Tools

Submitted by valya on

Here we discuss ML tools solutions (R, Python eco-systems), Spark, Keras, TF, PyTorch, fast.ai, Weka, Vowpal Wabbit, XGboost, MLaaS, etc.

ML for "standard" use-cases

In most cases you may rely on R or Python eco-system. In Python scikit-learn is the de-facto standard, in R all ML tools are available through 3rd party packages.

The majority of data scientists in Kaggle competitions use XGBoost, the distributed gradient boosting library (both R and Python APIs are available) based on parallel tree boosting algorithm (aka GBDR, GBM).

Less known libraries are:

  • Weka, the Waikato Environment for Knowledge Analysis, is a suite of machine learning software written in Java, developed at the University of Waikato, New Zealand (GUI environment)
  • StackNet is a computational, scalable and analytical Meta modeling framework (developed by top-level Kaggle competitor Kaza-Nova and used in many competition that won first places). Written in Java and uses Wolpert's stacked generalization to improve accuracy of ML models.
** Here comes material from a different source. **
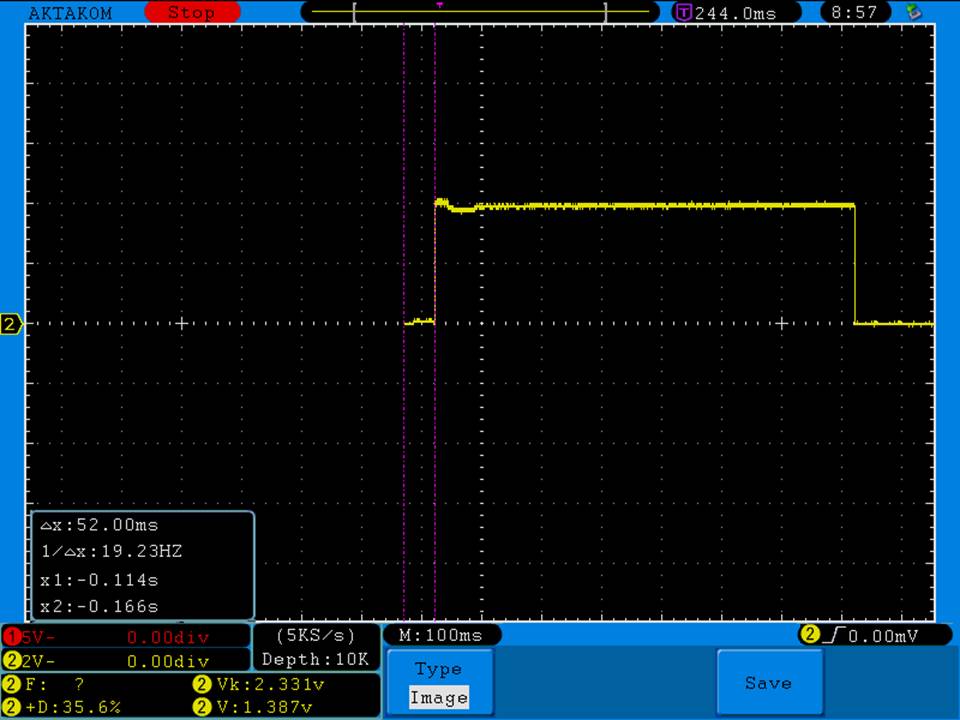Click the waveform memory position bar
This screenshot has height=720, width=960.
(x=480, y=12)
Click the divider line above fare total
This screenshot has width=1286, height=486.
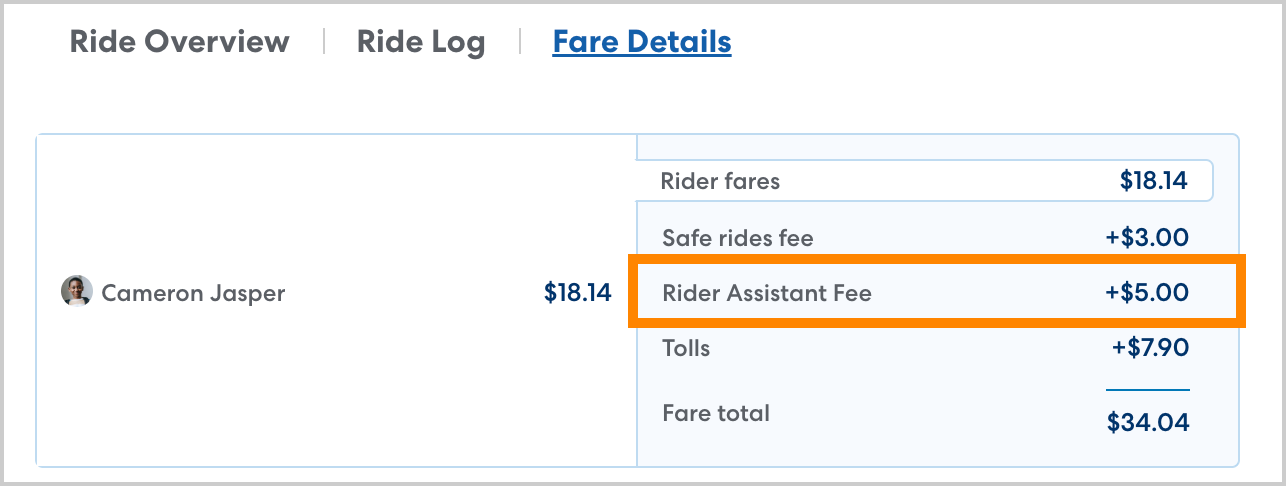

The network is built iteratively one layer at a time (using stacked generalization), each of which uses the final target as its target.
  • h2o Open Source Fast Scalable Machine Learning Platform For Smarter Applications (Deep Learning, Gradient Boosting, Random Forest, Generalized Linear Modeling (Logistic Regression, Elastic Net), K-Means, PCA, Stacked Ensembles, Automatic Machine Learning (AutoML)
Neural Network frameworks
  • Torch is an open source machine learning library, a scientific computing framework, and a script language based on the Lua programming language.
  • Theano is a numerical computation library for Python that allows you to define, optimize, and evaluate mathematical expressions involving multi-dimensional arrays efficiently. In Theano, computations are expressed using a NumPy-esque syntax and compiled to run efficiently on either CPU or GPU architectures.
  • Caffe is a deep learning framework (C++ and Python) made with expression, speed, and modularity in mind.
  • TensorFlow is an open-source software library (C++, Python, Go) for data-flow programming across a range of tasks. It is a symbolic math library, and is also used for machine learning applications such as neural networks.
  • PyTorch is a deep learning framework for fast, flexible experimentation. It is Tensors and Dynamic neural networks in Python with strong GPU acceleration.
  • Keras is a high-level neural networks API, written in Python and capable of running on top of TensorFlow, CNTK, or Theano
  • Apache MXNet framework (Python and R) is a modern deep learning framework
  • onnx.ai is an Open Neural Network exchange format which allows to import and export Neural Network models from/to different frameworks
  • Horovod is a distributed training framework for TensorFlow, Keras, PyTorch, and Apache MXNet.
Visualization of Neural Networks
  • TensorFlow playground: provides an intuitive web based interface to train Neural Networks for a given dataset
  • ConvNetJS is a Javascript library for training Deep Learning models (Neural Networks) entirely in your browser
  • LSTMVis - visual analysis for Recurrent Neural Networks
  • Netron is a visualizer for Deep Learning and machine learning models
  • Ann-visualizer is a python library for visualizing Artificial Neural Networks
  • Keras-vis is a high-level toolkit for visualizing and debugging your trained keras neural net models
  • VisualDL is an open-source cross-framework web dashboard that richly visualizes the performance and data flowing through your neural network training
ML for BigData
  • Some datasets can’t be trained with standard ML tools since they are too big to fit into memory, therefore you can’t use “standard” tools like scikit-learn or R.
  • Gradient Boosting Algorithm (GBM) is a ML technique which produces a prediction model in a form of ensemble of weak prediction models, typically decision trees. Boosting is an ensemble technique in which the predictors are not made independently, but sequentially. Therefore a large dataset can be learned in “chunks” with GBM
  • Vowpal Wabbit is an online learning algorithm designed to deal with tera-features datasets
  • Spark ML Big Data platform (MLlib), Spark is a framework to deal and process large datasets using Hadoop platform which now has a set of ML algorithms available as a part of platform
  • Apache MXNet is a deep learning software framework. It supports several programming languages (C++, Python, Matlab, Go, R, ...) and scales to multiple GPUs and multiple machines.
Recommendation systems

The out of the box solutions are commercial ones, e.g. Amazon, Google, Microsoft Azure offers various ML platforms/products which can be used for recommendation systems. Their solution is MLaaS but you need to pay for it. There are also MLaaS platforms like H2O, which originally were open source but lately became commercial.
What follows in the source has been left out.